= Work required =
In the entries below, find the line containing "Potpourri (682, 83)" and the line containing "See All (904, 2136)". Copy those two lines and everything between them exactly, and only that.

= Provided records =
↓
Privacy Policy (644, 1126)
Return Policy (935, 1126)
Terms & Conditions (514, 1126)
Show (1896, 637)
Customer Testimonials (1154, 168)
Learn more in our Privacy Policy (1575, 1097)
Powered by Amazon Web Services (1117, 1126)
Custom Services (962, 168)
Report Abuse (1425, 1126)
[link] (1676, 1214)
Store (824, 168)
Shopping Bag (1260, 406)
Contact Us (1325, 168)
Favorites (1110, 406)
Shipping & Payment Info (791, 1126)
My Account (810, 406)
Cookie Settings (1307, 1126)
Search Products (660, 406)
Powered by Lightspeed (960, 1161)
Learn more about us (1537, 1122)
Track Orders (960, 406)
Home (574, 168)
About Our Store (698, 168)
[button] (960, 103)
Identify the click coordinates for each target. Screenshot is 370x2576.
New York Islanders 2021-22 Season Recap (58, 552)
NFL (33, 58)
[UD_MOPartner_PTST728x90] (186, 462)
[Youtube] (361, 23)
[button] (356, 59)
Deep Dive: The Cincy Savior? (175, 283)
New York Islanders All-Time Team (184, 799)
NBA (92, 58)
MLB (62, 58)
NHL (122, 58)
↑
↓
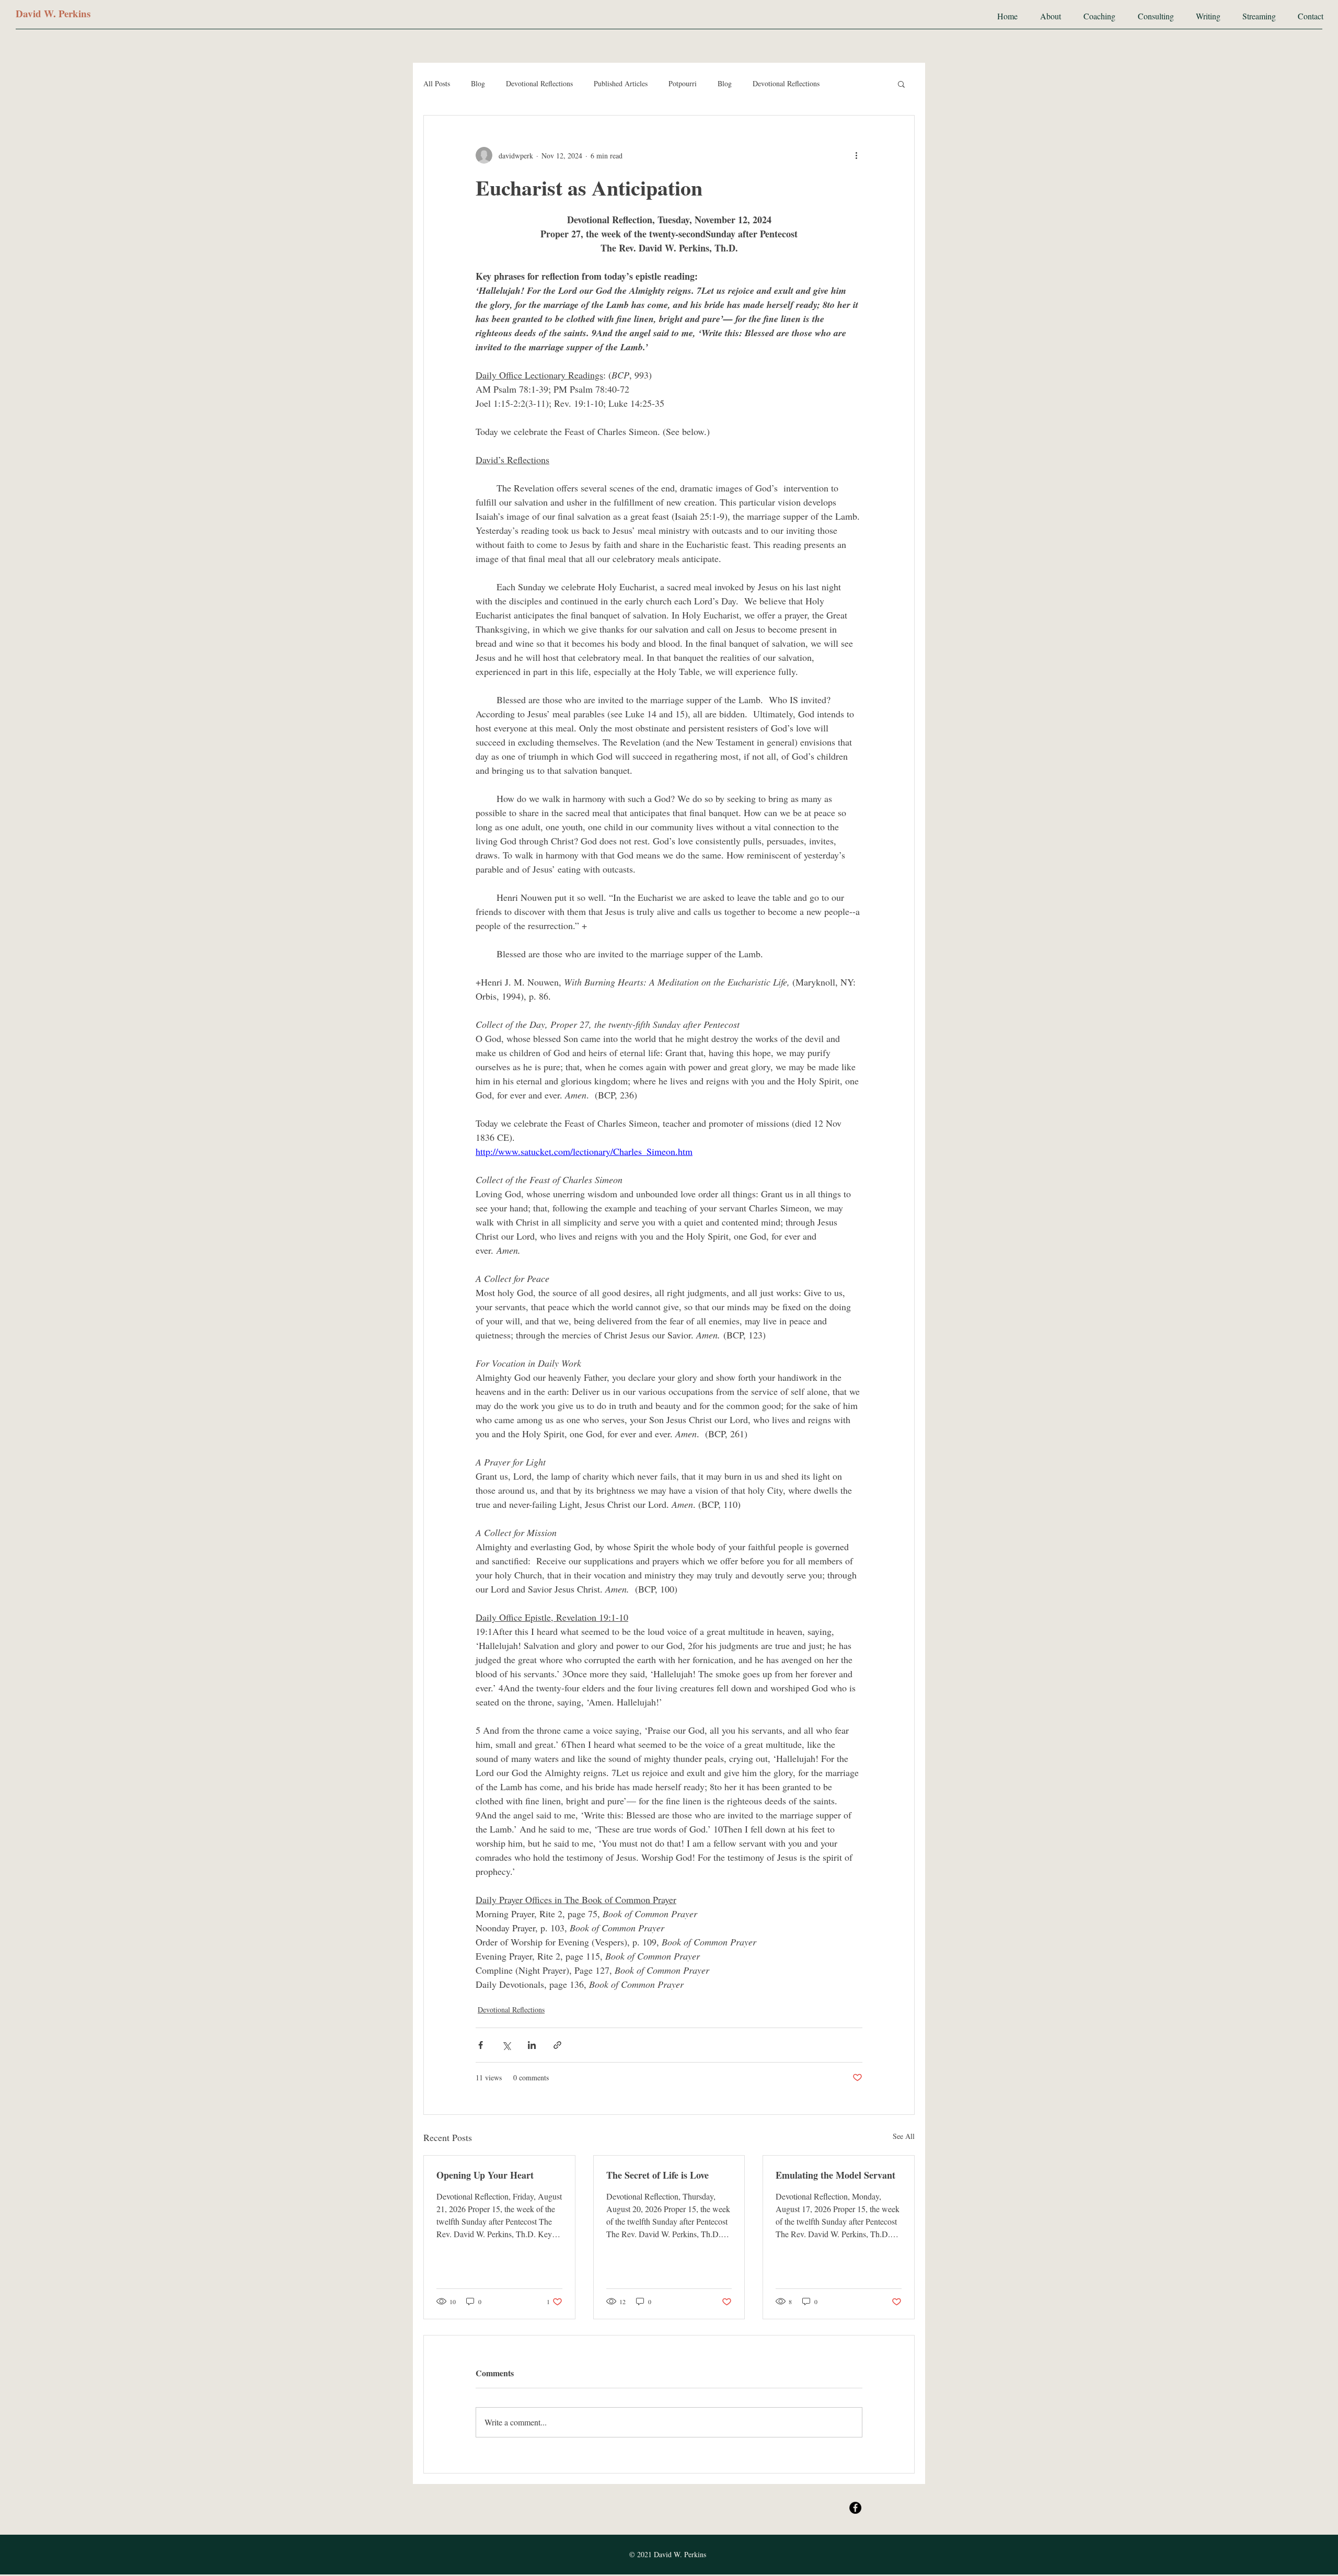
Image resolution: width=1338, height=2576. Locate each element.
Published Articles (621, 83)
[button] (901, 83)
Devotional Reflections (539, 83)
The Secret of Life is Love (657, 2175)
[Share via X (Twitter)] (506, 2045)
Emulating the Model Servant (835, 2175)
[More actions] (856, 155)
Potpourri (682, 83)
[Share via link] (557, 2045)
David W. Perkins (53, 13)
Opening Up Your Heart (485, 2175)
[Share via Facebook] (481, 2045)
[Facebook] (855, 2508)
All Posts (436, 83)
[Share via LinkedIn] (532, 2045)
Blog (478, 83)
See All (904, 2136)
↑
= Exercise solution =
Potpourri (682, 83)
[Share via link] (557, 2045)
David W. Perkins (53, 13)
Opening Up Your Heart (485, 2175)
[Share via Facebook] (481, 2045)
[Facebook] (855, 2508)
All Posts (436, 83)
[Share via LinkedIn] (532, 2045)
Blog (478, 83)
See All (904, 2136)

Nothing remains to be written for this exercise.